Puluhan Ornop Desak SBY Tuntaskan Multi Konlik Agraria di wilayah Jambi


Kunjungan kerja kenegaraan Presiden Republik Indonesia, DR. Bambang Susilo Bambang Yudhoyono (SBY) ke Provinsi Jambi selama tiga hari ini, yakni 21-23 September 2011, benar-benar dimanfaatkan oleh sejumlah NGO (Organisasi Non Pemerintah) yang ada di Jambi untuk mencari perhatian presiden

Organisasi itu seperti Persatuan Petani Jambi (PPJ), Wahana Lingkungan Hidup Indonesia (WALHI), Komunitas Konservasi Indonesia (KKI) WARSI, YKR, LTB, HIMAPASTIK, ANBTI, API, KPA, IHCS dan ANBT JAMBI, untuk menyampaikan berbagai tuntutan sikap kepada Presiden SBY, terkait multi konflik agraria yang sudah lama berlangsung terjadi di ‘Bumi Sepucuk Jambi Sembilan Lurah’ ini.
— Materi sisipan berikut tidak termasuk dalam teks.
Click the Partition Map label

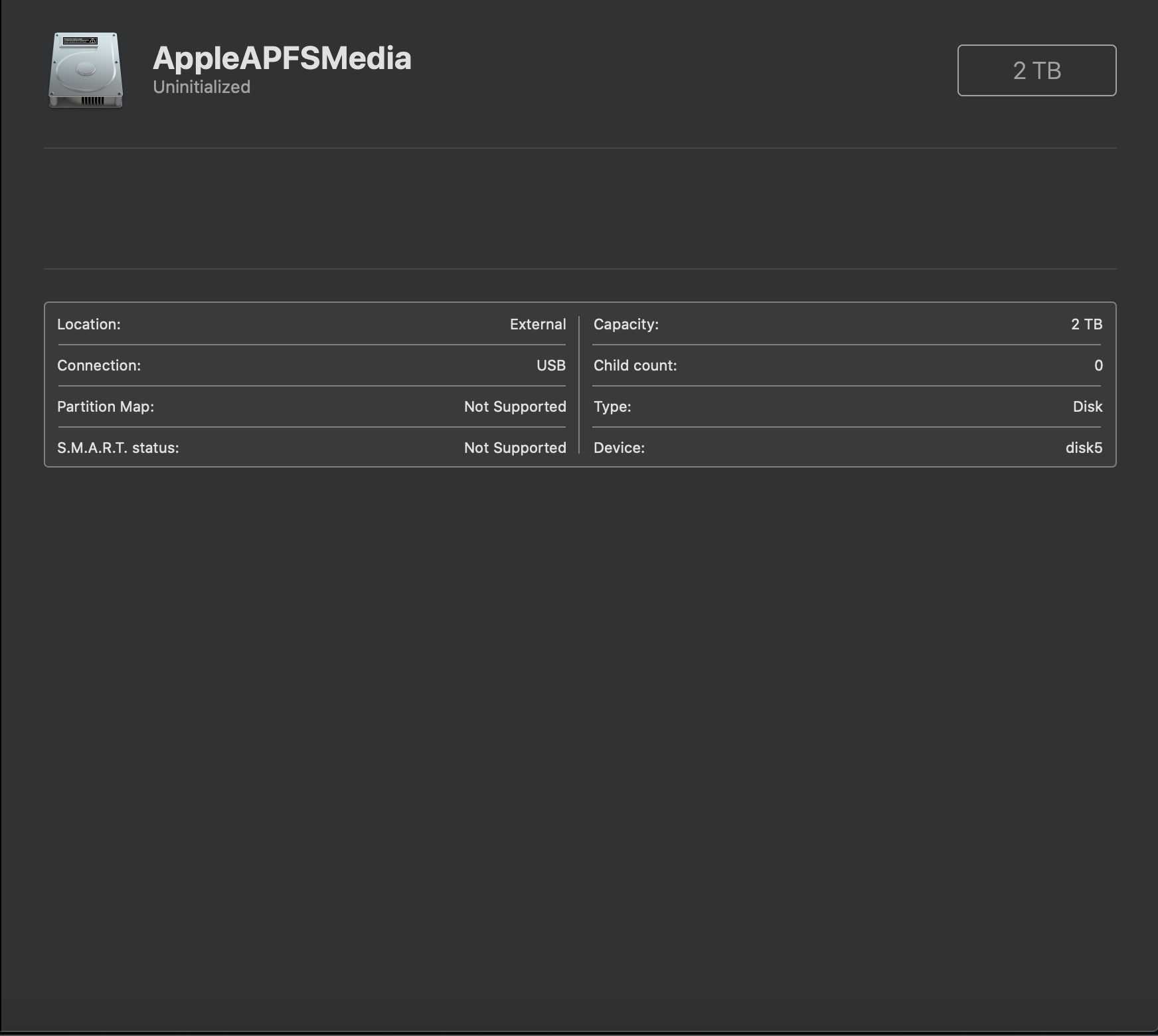click(106, 406)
Melalui siaran persnya yang disampaikan oleh juru bicaranya Aidil Putra dan Arif Munandar, yang diterima berita21.com, disebutkan bahwa multi konflik agraria sudah lama terjadi di Provinsi Jambi, dan hingga kini belum terselesaikan. Perampasan puluhan ribu hektar milik tanah adat dan lahan petani di Jambi, intimidasi dan aksi kekerasan oleh aparat, pembabatan hutan alam yang masih tersisa, hingga sampai pembuangan limbah ke sungai alam, menurut mereka adalah bukti praktek buruk perusahaan monopoli besar di Provinsi Jambi, yang bergerak dalam bidang perkebunan Kelapa Sawit, HTI (Hutan Tanaman Industri), dan sektor pertambangan.

Dalam memperingati Hari Tani Nasional (HTN) tahun ini, sekaligus menyambut kedatangan Presiden SBY di Provinsi Jambi tiga hari ini, diungkapkan Aidil Putra dan Arif Munandar dalam siaran persnya, pihaknya mendesak kepada presiden untuk menuntaskan multi konflik agraria yang hingga kini belum terselesaikan secara hukum, dan segera melakukan pembaruan agraria sejati di Provinsi Jambi.

Ditambahkan juga, menurut keduanya, jika Pemerintah membiarkan praktek perampasan tanah dan masalah agraria lainnya di seluruh wilayah Provinsi Jambi terus terjadi, dikhawatirkan akan terus bertambahnya korban jiwa, paparnya.

Adapun tuntutan sikap yang disampaikan kepada Presiden Susilo Bambang Yudhoyono yaitu, pertama; menyelesaikan konflik lahan petani Senyerang seluas 7.224 hektar dengan PT Wira Karya Sakti. Kedua; menyelesaikan konflik lahan anggota Persatuan Petani Jambi (PPJ) seluas 41 ribu hektar dengan dua anak perusahaan milik Sinar Mas Group, yaitu PT Wira Karya Sakti dan PT Rimba Hutani Mas.

Ketiga; menjamin tidak ada lagi tindakan kekerasan terhadap petani dalam memperjuangkan hak-haknya. Keempat; menghukum pelaku penembakan dan aktor intelektual dalam ‘Kasus Senyerang’ yang menewaskan seorang petani asal Kelurahan Senyerang, (Alm). Ahmad Dahlan. Kelima; menolak dan menghentikan rencana perluasan HTI (Hutan Tanaman Industri) milik Sinar Mas Group, dan Keenam; menjalankan agenda reporma agraria sejati di seluruh wilayah Provinsi Jambi, bebernya menyebutkan, dalam siaran persnya yang diterima media ini.